▶ Material provided:
--- BEGIN ---
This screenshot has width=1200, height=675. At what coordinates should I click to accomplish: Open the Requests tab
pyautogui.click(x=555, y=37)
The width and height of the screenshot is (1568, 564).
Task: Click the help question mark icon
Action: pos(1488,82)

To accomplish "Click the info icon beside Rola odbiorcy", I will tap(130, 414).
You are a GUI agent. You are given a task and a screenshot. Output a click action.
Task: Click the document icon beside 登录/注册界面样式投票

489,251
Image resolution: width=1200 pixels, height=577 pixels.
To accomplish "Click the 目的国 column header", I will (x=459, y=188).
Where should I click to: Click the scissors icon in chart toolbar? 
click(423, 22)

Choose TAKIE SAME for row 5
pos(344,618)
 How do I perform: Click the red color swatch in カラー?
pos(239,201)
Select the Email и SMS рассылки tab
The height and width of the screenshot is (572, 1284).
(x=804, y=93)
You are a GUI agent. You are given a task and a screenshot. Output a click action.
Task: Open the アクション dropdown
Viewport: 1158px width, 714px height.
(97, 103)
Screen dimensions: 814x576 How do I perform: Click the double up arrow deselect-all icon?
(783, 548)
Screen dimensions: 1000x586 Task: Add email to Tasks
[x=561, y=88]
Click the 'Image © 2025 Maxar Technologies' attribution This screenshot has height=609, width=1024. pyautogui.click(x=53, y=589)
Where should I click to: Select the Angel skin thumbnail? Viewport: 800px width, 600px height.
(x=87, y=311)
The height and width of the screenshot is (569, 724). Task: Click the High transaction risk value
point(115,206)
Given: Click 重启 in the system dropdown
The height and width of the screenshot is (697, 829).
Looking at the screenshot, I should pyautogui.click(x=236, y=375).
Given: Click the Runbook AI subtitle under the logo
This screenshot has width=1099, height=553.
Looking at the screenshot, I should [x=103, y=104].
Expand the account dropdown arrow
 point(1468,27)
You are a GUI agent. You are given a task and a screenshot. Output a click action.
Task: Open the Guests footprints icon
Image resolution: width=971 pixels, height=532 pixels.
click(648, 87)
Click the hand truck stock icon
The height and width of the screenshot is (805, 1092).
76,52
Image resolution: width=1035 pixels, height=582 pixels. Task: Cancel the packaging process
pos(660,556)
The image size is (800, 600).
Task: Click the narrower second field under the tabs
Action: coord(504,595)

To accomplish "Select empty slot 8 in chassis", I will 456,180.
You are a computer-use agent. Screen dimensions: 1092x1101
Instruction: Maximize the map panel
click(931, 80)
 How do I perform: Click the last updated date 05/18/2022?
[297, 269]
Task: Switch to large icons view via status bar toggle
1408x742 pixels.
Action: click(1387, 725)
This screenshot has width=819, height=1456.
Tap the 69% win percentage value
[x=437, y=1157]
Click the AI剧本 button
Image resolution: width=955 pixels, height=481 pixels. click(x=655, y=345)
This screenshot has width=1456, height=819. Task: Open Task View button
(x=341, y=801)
--- END ---
▶ Written problem: Copy the entries starting at the line containing "Image resolution: width=1035" and ending at the line containing "I will 456,180.", swapping "packaging process" for "shipping process" and leaving everything else as it is.

▶ Task solution:
Image resolution: width=1035 pixels, height=582 pixels. Task: Cancel the shipping process
pos(660,556)
The image size is (800, 600).
Task: Click the narrower second field under the tabs
Action: coord(504,595)

To accomplish "Select empty slot 8 in chassis", I will 456,180.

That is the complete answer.